Copy each of the records below word for word, with nothing left out or changed.

--- START Material to process ---

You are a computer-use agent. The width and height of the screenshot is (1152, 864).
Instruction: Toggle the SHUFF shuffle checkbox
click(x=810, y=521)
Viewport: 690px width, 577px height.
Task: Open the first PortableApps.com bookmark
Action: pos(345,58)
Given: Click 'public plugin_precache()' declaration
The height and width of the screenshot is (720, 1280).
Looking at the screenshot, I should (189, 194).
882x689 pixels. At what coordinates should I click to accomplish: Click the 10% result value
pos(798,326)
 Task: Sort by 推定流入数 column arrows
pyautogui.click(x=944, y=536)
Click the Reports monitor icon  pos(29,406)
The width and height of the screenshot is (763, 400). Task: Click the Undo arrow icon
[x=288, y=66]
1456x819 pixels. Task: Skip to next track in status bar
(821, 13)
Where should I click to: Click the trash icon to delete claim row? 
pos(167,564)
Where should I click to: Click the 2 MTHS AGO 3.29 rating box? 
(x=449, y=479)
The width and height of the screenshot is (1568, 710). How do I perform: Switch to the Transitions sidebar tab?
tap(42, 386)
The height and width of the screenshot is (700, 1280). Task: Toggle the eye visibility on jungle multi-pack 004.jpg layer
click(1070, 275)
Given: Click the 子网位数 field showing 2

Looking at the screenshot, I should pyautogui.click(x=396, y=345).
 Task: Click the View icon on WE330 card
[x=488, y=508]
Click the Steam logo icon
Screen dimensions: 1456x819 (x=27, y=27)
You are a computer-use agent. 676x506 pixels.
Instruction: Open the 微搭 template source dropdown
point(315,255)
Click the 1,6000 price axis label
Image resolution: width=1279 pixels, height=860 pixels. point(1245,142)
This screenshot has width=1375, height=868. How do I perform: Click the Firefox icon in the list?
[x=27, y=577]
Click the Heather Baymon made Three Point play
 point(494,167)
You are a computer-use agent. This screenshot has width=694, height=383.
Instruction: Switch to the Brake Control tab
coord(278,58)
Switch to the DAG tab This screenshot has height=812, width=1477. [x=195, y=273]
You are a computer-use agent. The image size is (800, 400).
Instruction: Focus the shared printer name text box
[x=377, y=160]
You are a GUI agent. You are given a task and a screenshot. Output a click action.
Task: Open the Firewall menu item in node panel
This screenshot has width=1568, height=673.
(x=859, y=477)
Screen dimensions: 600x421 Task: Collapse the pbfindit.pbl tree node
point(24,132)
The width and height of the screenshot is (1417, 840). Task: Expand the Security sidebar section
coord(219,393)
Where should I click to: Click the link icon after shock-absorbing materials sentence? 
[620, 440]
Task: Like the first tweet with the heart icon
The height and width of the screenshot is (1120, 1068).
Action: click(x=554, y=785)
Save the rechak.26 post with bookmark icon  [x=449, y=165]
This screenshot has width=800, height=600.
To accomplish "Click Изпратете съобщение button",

--- END Material to process ---

◆ **Exercise answer**
You are a computer-use agent. The width and height of the screenshot is (1152, 864).
Instruction: Toggle the SHUFF shuffle checkbox
click(x=810, y=521)
Viewport: 690px width, 577px height.
Task: Open the first PortableApps.com bookmark
Action: pos(345,58)
Given: Click 'public plugin_precache()' declaration
The height and width of the screenshot is (720, 1280).
Looking at the screenshot, I should (189, 194).
882x689 pixels. At what coordinates should I click to accomplish: Click the 10% result value
pos(798,326)
 Task: Sort by 推定流入数 column arrows
pyautogui.click(x=944, y=536)
Click the Reports monitor icon  pos(29,406)
The width and height of the screenshot is (763, 400). Task: Click the Undo arrow icon
[x=288, y=66]
1456x819 pixels. Task: Skip to next track in status bar
(821, 13)
Where should I click to: Click the trash icon to delete claim row? 
pos(167,564)
Where should I click to: Click the 2 MTHS AGO 3.29 rating box? 
(x=449, y=479)
The width and height of the screenshot is (1568, 710). How do I perform: Switch to the Transitions sidebar tab?
tap(42, 386)
The height and width of the screenshot is (700, 1280). Task: Toggle the eye visibility on jungle multi-pack 004.jpg layer
click(1070, 275)
Given: Click the 子网位数 field showing 2

Looking at the screenshot, I should pyautogui.click(x=396, y=345).
 Task: Click the View icon on WE330 card
[x=488, y=508]
Click the Steam logo icon
Screen dimensions: 1456x819 (x=27, y=27)
You are a computer-use agent. 676x506 pixels.
Instruction: Open the 微搭 template source dropdown
point(315,255)
Click the 1,6000 price axis label
Image resolution: width=1279 pixels, height=860 pixels. point(1245,142)
This screenshot has width=1375, height=868. How do I perform: Click the Firefox icon in the list?
[x=27, y=577]
Click the Heather Baymon made Three Point play
 point(494,167)
You are a computer-use agent. This screenshot has width=694, height=383.
Instruction: Switch to the Brake Control tab
coord(278,58)
Switch to the DAG tab This screenshot has height=812, width=1477. [x=195, y=273]
You are a computer-use agent. The image size is (800, 400).
Instruction: Focus the shared printer name text box
[x=377, y=160]
You are a GUI agent. You are given a task and a screenshot. Output a click action.
Task: Open the Firewall menu item in node panel
This screenshot has width=1568, height=673.
(x=859, y=477)
Screen dimensions: 600x421 Task: Collapse the pbfindit.pbl tree node
point(24,132)
The width and height of the screenshot is (1417, 840). Task: Expand the Security sidebar section
coord(219,393)
Where should I click to: Click the link icon after shock-absorbing materials sentence? 
[620, 440]
Task: Like the first tweet with the heart icon
The height and width of the screenshot is (1120, 1068).
Action: click(x=554, y=785)
Save the rechak.26 post with bookmark icon  [x=449, y=165]
This screenshot has width=800, height=600.
To accomplish "Click Изпратете съобщение button",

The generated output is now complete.